Over the course of five years, the Reserve Officers Association of the United States—the nation’s oldest such professional military organization—invited its members to write about their experiences in World War II. The response was an impressive outpouring of memories, now compiled here in an extraordinary record of courage, sacrifice, and commitment.
Stories from 240 veterans—representing all theaters, ranks, and services—track the years of World War II month by month.
From the young ensign’s letter to his fiancée, describing his escape from the USS Cassin minutes before it explodes at Pearl Harbor, to the battle-seasoned colonel’s account of his flyover at the peace-treaty signing aboard the USS Missouri, the stories give a human face to the moments of war, written by men and women who intimately lived those history-making days, on bombing missions and invasion duty, on front lines and the home front.
Readers will meet a survivor of the USS Reuben James, sunk by a German U-boat before December 7, 1941, and eight D-Day invaders of Normandy, including Lieutenant Colonel J. Strom Thurmond, paratrooper. They will also meet a bodyguard to General Douglas MacArthur and the nurses who healed the fallen in huts on Bataan, the hospital ship Shamrock in the Mediterranean, and field hospitals in France.
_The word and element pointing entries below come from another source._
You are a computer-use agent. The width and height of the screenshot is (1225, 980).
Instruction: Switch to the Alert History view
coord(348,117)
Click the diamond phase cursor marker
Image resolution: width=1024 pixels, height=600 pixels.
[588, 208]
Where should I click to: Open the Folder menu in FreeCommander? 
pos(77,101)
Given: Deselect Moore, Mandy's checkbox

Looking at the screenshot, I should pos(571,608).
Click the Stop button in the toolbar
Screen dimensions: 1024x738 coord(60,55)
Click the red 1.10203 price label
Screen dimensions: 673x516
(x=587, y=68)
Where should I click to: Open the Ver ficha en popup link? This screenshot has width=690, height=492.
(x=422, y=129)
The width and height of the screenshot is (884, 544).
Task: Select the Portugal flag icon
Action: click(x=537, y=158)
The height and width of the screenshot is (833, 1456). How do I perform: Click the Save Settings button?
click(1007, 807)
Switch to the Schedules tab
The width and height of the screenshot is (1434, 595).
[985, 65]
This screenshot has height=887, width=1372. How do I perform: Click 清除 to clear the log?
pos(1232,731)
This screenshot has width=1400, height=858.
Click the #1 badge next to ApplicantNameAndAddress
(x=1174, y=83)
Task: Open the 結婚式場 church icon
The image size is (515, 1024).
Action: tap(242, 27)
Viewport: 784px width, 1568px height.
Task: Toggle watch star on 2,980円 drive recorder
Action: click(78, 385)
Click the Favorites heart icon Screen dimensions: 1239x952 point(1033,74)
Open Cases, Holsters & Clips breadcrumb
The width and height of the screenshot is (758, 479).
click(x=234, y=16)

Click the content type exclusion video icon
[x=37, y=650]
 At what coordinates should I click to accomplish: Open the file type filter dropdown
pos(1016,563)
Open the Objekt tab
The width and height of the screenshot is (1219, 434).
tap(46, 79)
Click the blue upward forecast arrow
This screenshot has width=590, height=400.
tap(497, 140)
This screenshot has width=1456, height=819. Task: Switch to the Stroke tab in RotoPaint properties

Here, too, are personal accounts by Women Airforce Service Pilots (WASPs) and the battlehardened engineers of the Seabees in the Pacific. Other veterans tell of surviving the sinking of the troopship Leopoldville, when 750 Americans died in the English Channel on Christmas Eve, 1944; the horrific discovery of the Nazi extermination camps; and the tragic bombings near war’s end of unmarked Japanese ships transporting U.S. POWs from the Philippines.
Featuring photographs, a chronology, and historical introductions, this book—thanks to these stories by ordinary soldiers, sailors, airmen, marines, and nurses—is destined to become an enduring testimony to the American experience in World War II.